TASK DESCRIPTION:
Lines to return, exactly: from the line with "Image resolution: width=698" to the line with "Task: Expand the Sales Type dropdown" in the entries below, both included.

Recorded data
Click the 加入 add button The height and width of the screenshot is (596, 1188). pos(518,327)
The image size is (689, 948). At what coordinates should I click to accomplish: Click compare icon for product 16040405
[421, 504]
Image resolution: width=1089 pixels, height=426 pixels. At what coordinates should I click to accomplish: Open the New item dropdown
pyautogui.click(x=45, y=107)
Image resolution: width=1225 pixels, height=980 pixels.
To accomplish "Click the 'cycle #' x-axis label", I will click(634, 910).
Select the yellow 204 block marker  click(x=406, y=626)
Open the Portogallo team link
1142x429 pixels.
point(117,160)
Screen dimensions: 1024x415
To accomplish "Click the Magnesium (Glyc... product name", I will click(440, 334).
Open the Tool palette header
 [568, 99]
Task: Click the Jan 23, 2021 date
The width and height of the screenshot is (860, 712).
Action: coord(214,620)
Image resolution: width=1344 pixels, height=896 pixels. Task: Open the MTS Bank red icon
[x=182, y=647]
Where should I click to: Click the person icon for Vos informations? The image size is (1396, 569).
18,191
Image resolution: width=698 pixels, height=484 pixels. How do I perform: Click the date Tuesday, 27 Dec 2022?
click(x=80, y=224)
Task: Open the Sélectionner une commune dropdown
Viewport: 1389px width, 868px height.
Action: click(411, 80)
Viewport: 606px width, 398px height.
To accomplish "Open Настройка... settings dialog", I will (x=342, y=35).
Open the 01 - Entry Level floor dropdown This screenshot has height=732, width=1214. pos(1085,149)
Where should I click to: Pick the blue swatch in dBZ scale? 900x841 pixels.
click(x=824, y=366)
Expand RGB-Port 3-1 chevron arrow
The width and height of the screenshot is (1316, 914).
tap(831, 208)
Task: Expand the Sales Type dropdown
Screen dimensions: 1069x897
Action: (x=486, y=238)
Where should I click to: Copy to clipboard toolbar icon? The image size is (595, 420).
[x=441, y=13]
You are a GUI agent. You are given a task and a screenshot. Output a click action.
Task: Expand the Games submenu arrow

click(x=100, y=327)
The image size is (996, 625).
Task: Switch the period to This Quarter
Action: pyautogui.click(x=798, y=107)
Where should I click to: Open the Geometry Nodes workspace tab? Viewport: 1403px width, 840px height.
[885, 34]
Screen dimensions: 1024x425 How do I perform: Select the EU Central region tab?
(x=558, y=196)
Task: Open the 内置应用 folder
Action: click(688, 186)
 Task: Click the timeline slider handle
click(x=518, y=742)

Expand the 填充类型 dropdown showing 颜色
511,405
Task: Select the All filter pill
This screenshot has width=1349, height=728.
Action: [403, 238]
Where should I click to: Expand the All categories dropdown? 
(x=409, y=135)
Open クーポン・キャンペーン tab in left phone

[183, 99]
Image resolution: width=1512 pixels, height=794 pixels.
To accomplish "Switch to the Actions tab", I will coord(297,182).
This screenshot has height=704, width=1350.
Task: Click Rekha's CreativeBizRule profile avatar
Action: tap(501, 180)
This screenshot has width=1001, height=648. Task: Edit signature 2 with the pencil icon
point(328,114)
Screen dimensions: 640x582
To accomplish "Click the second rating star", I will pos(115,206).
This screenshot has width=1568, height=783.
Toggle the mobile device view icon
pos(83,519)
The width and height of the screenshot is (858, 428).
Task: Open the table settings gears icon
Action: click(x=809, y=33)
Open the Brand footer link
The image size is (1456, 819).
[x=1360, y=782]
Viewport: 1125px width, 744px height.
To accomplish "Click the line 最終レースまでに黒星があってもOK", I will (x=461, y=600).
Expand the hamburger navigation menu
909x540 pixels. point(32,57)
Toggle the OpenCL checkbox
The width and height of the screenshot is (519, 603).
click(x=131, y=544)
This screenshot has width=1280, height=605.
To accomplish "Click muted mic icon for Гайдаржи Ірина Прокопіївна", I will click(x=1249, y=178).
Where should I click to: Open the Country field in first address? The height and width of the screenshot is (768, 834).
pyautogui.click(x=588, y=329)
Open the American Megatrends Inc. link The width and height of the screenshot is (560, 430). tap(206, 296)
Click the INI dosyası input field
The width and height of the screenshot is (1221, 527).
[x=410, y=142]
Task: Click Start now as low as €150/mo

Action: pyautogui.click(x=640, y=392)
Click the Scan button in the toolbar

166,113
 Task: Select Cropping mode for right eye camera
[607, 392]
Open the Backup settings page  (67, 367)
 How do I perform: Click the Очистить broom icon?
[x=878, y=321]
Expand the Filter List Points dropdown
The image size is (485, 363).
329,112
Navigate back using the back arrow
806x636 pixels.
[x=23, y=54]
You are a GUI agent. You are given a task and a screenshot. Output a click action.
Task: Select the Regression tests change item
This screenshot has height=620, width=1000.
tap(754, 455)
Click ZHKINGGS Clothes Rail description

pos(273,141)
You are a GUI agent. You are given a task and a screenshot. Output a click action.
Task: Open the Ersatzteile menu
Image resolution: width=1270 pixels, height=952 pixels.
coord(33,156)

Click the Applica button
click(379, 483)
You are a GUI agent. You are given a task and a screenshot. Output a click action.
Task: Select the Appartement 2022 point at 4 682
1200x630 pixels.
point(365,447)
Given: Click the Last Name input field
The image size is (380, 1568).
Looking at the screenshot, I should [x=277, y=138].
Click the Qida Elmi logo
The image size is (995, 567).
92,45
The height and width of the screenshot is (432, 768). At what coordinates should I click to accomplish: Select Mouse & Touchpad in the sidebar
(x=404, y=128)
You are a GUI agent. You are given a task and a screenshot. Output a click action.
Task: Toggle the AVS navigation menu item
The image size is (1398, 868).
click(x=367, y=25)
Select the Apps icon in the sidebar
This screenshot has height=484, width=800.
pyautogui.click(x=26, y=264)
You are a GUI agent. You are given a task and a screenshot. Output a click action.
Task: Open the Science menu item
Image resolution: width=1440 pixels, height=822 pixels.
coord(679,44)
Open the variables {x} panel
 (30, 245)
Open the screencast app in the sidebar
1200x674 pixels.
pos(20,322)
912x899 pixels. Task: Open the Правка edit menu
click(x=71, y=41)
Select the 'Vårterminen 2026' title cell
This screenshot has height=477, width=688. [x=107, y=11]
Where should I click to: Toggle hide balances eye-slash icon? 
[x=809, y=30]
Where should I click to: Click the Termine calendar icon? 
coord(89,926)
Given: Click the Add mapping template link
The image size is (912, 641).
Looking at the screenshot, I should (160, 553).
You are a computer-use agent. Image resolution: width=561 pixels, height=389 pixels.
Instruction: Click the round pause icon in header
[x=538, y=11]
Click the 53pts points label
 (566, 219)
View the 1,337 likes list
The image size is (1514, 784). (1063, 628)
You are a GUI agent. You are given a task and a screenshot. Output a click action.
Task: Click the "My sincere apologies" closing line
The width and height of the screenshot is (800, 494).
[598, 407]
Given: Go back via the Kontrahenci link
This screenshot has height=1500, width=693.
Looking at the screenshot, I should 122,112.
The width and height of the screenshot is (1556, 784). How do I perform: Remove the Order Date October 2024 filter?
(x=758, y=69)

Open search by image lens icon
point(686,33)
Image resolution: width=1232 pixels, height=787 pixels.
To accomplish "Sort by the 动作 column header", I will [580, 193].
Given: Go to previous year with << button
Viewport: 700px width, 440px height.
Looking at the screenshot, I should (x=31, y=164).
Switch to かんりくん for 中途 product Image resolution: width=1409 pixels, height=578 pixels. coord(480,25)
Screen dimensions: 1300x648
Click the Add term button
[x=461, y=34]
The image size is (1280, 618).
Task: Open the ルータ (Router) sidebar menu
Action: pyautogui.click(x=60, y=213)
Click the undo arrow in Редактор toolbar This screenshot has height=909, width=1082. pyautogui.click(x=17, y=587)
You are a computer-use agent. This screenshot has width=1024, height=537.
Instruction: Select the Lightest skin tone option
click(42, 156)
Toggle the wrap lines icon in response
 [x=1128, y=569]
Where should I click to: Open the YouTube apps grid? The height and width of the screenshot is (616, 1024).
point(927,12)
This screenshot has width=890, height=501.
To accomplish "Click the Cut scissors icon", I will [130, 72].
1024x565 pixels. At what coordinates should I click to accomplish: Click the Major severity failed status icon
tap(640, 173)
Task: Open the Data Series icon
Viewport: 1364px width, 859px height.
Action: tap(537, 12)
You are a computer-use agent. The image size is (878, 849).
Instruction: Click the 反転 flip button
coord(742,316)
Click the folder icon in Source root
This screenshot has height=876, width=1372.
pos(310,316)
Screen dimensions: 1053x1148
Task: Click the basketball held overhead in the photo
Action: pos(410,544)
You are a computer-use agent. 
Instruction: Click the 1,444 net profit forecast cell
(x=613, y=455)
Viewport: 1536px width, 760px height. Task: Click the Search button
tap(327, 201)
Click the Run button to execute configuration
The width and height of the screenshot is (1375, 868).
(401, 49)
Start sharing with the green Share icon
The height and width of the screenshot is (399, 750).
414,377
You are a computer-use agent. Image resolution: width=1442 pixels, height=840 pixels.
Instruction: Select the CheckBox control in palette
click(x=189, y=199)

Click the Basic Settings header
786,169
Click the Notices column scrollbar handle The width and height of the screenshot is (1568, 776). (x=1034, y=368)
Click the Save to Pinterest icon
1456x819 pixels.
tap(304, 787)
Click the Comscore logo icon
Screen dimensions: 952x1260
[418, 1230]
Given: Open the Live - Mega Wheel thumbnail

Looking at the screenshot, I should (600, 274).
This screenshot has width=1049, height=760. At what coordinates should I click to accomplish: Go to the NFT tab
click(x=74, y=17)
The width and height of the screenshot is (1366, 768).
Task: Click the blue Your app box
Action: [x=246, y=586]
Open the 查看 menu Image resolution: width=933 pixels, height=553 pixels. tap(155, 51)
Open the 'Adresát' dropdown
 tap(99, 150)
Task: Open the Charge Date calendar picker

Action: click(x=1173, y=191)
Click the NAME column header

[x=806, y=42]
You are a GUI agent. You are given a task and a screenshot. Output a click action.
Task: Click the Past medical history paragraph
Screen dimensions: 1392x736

SOLUTION TO THE PROBLEM:
Image resolution: width=698 pixels, height=484 pixels. How do I perform: Click the date Tuesday, 27 Dec 2022?
click(x=80, y=224)
Task: Open the Sélectionner une commune dropdown
Viewport: 1389px width, 868px height.
Action: click(411, 80)
Viewport: 606px width, 398px height.
To accomplish "Open Настройка... settings dialog", I will (x=342, y=35).
Open the 01 - Entry Level floor dropdown This screenshot has height=732, width=1214. pos(1085,149)
Where should I click to: Pick the blue swatch in dBZ scale? 900x841 pixels.
click(x=824, y=366)
Expand RGB-Port 3-1 chevron arrow
The width and height of the screenshot is (1316, 914).
tap(831, 208)
Task: Expand the Sales Type dropdown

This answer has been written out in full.